Myśl pozytywniej – siła sprawcza myśli
Czy zastanawialiście się kiedyś, jak duży wpływ na życie ludzkie mają nasz myśli i to – co z nimi robimy, to – jak na nie reagujemy i które „karmimy” w swej głowie.
Myślenie pozytywne, myślenie negatywne
Zdarzyło ci się kiedyś zastanawiać się nad czymś bardzo, bardzo długo? Całą swoją siłę umysłu skupiać na jednej rzeczy, np. zdobyciu wymarzonej pracy. Miesiącami przygotowywałeś się do rozmowy kwalifikacyjnej, miesiącami każde swoje działanie podporządkowywałeś jednemu celowi, jak mantrę powtarzałeś sobie, że osiągniesz to – co tylko zechcesz, słuchałeś monologów swoich ulubionych motywatorów, dosłownie poświęcałeś ciało i duszę tylko temu, by zdobyć tę pracę i cieszyć się nią już bez zmartwień. W końcu przyszedł ten upragniony moment – twój (będzie nim na pewno) przyszły szef staje przed tobą, musisz zaprezentować się w jak najlepszy sposób, to twoja droga do sukcesu. Tak jak się spodziewałeś – jest ciężko, ale radzisz sobie z wyzwaniem, bo już od dłuższego czasu wizualizowałeś sobie tę rozmowę i jest przygotowany na każdą z możliwych opcji. Wygrywasz, praca jest twoja.
Jak sądzisz, jak dużą rolę w tym wszystkim pełni siła sprawcza myśli?

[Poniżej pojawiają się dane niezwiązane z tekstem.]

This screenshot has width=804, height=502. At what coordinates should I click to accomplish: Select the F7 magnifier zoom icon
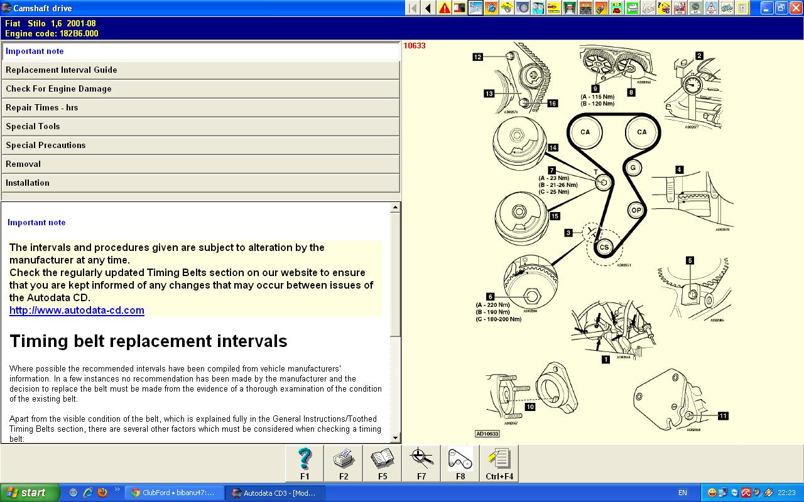pyautogui.click(x=421, y=463)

Joseph Murphy, irlandzki pisarz, filozof, twórca słynnego na całym świecie dzieła „Potęga podświadomości” i prekursor myślenia pozytywnego, twierdził, że to – jak bardzo skupisz się na danej rzeczy, będzie warunkiem do realizacji celów, marzeń w przyszłości. Przekonywał, że możesz przyciągnąć do swojego życia wszystko – co najlepsze, wszystko czego pragniesz. Przekonywał, że każdy człowiek – niezależnie od tego z jakiej rodziny pochodzi, jak bardzo jest wykształcony, może osiągnąć ogromny sukces w wybranej przez siebie dziedzinie, wystarczy, że całą swoją świadomość skupi na jednej, ważnej dla siebie rzeczy. Czy to nie wspaniałe?
Medal ma jednak zawsze dwie strony. Tak samo dzieje się z negatywnymi myślami. Jeśli twoje myśli krążą wokół choroby, ubóstwa, biedy – tylko to dostaniesz. Jeśli będziesz wciąż martwił się o brak pieniędzy, o to, że nie możesz sobie kupić wyśnionych butów – nigdy ich nie kupisz. Jeśli w każdym swoim słowie będziesz nawiązywał, to tego, że jesteś smutnym, nieszczęśliwym człowiekiem – takim się staniesz, niestety. Będziesz jak matka, która powtarza dziecku „jak będziesz biegał, to się przewrócisz” i zaraz po tym widzisz, jak twoja pociecha upada z hukiem na podłogę, rozbijając sobie kolana. Typowe czarnowidztwo, które sprawdza się niestety dużo częściej, niż wizualizacja dobra.
Warto więc zwrócić uwagę na siłę sprawczą naszych myśli i zadbać o to, by krążyły one częściej wokół tych lepszych aspektów życia.